Люди опять так и покатились со смеху, только Истина и Серафима метнули острый взгляд в угол, где сидел Константин. Тот побледнел и быстро сунул руку в карман. Серафима, очнувшись, следила за ним расширенными глазами, объятая нетерпением и любопытством. Истина протиснулась среди собравшихся и села на кушетку рядом с парнем, положив ладонь ему на колени. Константин медленно вынул руку из кармана и отвел руку женщины. Истина облегченно вздохнула и встала, чтобы налить вина в пустые кружки.
— Так вы не знаете, куда я речь веду?
— Не знаем.
— Ну, так я вам скажу. Раньше люди не так понимали слово «кулак», как теперь. Но кусаться кулак и тогда кусался, и больно. А теперь ему кусаться труднее стало, намордник на него надели. Правильно?
— Правильно, правильно. Давай говори дальше.
Не все собравшиеся смеялись: заметили, как вспыхнул Константин, и испугались. Но Макавей, казалось, и в ус не дул. Время от времени он сурово поглядывал на огнем горящее лицо Константина и продолжал:
— А если человек становится кусачей собакой, что говорят люди? Вурдалак.
Теперь уже молчали все, Макавей на мгновение умолк и добавил:
— Разве первый-то упырь из-под моста полез не в ворота Висалона Крецу?
— Чего отца трогаешь? — взревел Константин, вскакивая на ноги и пытаясь отстранить Истину, загородившую ему дорогу своей широкой спиной. Серафима впилась руками в край стула, готовая вскочить и убежать.
— Я твоего отца не трогаю, только раз мы рассказываем сказки, то почему не сказать и правды?
— А чего ты отца вурдалаком обзываешь? — зарычал Константин, пытаясь пробиться между людьми, которые его удерживали.
— Кто его обозвал вурдалаком? — Макавей обернулся к присутствующим. — Я назвал его отца вурдалаком?
— Нет, не назвал, — загалдело большинство, чтобы успокоить Константина. Все видели, что он пьян, и боялись, как бы он не выкинул какой-нибудь штуки.
Константин опустился на диванчик. Люди заулыбались, полагая, что он успокоился, и ждали новой шутки Макавея.
— Вы, наверное, слыхали, как человек делается вурдалаком?

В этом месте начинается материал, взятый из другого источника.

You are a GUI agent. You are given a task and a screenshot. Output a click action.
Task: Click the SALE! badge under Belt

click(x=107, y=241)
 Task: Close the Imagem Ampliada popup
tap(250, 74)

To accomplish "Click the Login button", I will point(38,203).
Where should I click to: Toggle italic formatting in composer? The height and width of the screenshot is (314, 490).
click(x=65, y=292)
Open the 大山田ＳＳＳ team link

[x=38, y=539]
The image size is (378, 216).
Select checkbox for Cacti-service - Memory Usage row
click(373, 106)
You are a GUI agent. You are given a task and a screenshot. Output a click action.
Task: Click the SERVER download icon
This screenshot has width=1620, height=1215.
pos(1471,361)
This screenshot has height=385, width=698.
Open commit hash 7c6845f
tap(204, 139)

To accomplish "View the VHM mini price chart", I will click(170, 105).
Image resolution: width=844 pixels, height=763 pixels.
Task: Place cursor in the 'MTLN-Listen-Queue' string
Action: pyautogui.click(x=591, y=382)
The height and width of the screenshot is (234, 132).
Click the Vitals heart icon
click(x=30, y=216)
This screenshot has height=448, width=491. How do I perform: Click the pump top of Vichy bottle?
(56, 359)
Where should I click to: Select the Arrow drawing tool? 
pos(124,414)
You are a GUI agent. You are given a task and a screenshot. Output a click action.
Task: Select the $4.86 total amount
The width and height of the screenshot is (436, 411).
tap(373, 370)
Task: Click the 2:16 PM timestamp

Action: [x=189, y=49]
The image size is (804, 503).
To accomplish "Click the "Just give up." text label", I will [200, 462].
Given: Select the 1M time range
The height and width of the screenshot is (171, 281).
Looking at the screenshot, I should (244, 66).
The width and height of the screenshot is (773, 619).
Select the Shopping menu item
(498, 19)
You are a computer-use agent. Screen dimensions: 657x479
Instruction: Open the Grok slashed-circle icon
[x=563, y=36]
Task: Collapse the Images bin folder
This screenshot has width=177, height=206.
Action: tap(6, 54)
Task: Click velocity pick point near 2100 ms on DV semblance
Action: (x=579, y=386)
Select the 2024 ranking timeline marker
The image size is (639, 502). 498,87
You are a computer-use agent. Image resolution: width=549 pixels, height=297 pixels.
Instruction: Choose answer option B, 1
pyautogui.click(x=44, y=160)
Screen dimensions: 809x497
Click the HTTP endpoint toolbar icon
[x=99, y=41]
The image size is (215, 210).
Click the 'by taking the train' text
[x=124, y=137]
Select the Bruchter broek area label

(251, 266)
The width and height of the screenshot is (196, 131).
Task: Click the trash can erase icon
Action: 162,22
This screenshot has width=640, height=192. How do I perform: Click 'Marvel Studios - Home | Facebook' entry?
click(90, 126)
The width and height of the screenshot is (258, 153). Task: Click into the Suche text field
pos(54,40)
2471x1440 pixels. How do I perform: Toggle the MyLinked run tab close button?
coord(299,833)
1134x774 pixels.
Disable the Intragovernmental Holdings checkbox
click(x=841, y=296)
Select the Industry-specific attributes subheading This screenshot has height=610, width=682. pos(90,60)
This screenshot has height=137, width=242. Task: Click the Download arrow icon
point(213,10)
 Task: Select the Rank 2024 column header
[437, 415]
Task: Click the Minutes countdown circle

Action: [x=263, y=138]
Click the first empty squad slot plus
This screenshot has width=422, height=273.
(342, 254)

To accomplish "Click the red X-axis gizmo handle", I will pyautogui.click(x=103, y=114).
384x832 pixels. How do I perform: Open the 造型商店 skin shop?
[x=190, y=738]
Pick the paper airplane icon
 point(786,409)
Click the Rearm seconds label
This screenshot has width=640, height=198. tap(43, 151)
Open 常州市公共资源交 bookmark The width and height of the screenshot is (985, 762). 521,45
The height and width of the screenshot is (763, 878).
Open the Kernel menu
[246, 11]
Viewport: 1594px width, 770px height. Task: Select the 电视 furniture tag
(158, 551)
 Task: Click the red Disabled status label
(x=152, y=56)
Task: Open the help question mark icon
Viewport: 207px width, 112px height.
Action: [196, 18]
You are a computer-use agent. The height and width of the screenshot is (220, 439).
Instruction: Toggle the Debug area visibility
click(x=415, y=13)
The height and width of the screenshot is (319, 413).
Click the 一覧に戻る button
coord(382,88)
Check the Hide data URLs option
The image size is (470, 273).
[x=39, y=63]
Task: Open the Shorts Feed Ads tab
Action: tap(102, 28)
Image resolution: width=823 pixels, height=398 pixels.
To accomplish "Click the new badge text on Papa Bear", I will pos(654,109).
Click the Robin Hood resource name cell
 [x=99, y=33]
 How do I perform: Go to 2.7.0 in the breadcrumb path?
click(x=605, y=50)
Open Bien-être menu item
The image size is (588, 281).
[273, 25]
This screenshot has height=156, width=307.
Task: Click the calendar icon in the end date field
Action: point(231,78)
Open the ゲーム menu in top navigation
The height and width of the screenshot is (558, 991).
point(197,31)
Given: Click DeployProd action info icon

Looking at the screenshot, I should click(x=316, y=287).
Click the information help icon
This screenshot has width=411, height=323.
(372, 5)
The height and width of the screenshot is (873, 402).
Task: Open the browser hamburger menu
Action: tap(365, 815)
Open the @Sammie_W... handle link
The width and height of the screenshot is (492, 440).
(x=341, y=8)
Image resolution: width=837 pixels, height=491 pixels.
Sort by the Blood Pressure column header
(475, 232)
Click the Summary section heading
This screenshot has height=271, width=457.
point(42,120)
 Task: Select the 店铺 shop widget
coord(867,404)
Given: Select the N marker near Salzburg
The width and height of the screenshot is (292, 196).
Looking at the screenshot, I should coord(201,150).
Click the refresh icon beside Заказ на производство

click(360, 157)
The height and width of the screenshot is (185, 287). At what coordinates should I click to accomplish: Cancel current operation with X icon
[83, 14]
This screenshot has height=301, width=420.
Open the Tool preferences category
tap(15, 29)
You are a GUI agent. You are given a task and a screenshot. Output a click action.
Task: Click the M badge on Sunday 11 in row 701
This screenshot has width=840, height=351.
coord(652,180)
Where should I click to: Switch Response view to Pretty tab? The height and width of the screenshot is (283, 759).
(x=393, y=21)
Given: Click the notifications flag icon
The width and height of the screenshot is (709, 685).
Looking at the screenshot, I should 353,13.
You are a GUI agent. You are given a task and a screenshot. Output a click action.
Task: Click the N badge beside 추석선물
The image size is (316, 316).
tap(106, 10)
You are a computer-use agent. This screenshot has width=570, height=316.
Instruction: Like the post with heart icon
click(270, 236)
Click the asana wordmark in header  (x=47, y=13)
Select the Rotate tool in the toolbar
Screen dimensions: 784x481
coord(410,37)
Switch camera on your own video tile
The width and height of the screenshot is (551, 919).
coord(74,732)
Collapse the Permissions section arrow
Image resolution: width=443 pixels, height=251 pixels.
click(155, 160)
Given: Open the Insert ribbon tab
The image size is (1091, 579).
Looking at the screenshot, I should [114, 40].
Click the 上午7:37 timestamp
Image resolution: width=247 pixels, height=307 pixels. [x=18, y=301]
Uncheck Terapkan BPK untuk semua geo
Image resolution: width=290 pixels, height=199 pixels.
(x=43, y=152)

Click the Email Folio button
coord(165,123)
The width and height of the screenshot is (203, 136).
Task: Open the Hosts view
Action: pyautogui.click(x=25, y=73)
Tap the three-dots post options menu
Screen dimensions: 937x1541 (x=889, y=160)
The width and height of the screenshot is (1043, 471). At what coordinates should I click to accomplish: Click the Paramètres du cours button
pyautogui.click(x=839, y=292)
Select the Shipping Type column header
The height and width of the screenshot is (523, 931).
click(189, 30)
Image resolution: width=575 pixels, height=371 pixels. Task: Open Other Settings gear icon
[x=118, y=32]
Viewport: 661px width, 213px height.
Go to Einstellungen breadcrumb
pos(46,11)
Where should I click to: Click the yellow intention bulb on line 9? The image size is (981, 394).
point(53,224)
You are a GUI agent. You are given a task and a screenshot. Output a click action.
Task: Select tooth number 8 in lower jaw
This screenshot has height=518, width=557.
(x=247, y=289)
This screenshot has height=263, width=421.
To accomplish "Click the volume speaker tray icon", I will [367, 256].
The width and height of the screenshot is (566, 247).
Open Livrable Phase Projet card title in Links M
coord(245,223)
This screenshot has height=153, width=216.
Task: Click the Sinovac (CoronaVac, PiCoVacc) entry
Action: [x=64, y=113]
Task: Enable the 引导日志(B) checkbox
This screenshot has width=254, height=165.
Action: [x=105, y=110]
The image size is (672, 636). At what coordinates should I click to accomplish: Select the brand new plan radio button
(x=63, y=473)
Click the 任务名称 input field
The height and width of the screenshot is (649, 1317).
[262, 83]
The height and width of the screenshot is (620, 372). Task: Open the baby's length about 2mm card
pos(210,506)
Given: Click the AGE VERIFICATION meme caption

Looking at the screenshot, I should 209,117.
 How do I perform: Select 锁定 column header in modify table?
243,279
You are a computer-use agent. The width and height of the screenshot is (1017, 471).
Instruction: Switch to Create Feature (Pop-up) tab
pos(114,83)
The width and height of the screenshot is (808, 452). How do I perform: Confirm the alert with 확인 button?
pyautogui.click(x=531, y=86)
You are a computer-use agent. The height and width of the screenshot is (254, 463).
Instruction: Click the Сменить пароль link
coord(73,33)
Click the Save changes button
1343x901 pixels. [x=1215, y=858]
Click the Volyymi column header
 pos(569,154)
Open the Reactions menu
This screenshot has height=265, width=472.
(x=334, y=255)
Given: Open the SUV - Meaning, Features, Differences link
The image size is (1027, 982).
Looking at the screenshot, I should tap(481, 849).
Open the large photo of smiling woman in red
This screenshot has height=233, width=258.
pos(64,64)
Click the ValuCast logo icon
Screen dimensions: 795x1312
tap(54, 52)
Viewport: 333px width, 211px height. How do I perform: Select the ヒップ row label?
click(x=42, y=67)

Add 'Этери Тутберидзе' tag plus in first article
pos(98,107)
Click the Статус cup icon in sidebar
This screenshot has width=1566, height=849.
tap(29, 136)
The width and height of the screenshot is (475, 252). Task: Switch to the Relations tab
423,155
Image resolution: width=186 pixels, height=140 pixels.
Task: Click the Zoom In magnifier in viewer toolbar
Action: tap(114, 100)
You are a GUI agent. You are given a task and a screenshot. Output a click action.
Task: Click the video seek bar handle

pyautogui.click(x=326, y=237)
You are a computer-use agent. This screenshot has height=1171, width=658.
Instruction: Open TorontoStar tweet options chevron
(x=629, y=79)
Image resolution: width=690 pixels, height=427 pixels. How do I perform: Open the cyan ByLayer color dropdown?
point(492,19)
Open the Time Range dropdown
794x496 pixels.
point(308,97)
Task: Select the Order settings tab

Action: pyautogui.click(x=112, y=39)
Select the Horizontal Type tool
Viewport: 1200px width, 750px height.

Хочет человек разбогатеть, призывает черта, продает ему душу, и все у него идет как по маслу. Так считается с давних пор. Может, потому и разошелся Константин, что он что-то знает. Может, и Висалон призвал черта и продал ему душу за богатство. Богатство-то у него есть, а души-то нету.
— Замолчи, старый хрыч! — снова взревел Константин, срываясь с места с садовым ножом в руке и пытаясь оттолкнуть тех, кто мешал ему добраться до Макавея, который ждал, слегка нахмурившись, но спокойно.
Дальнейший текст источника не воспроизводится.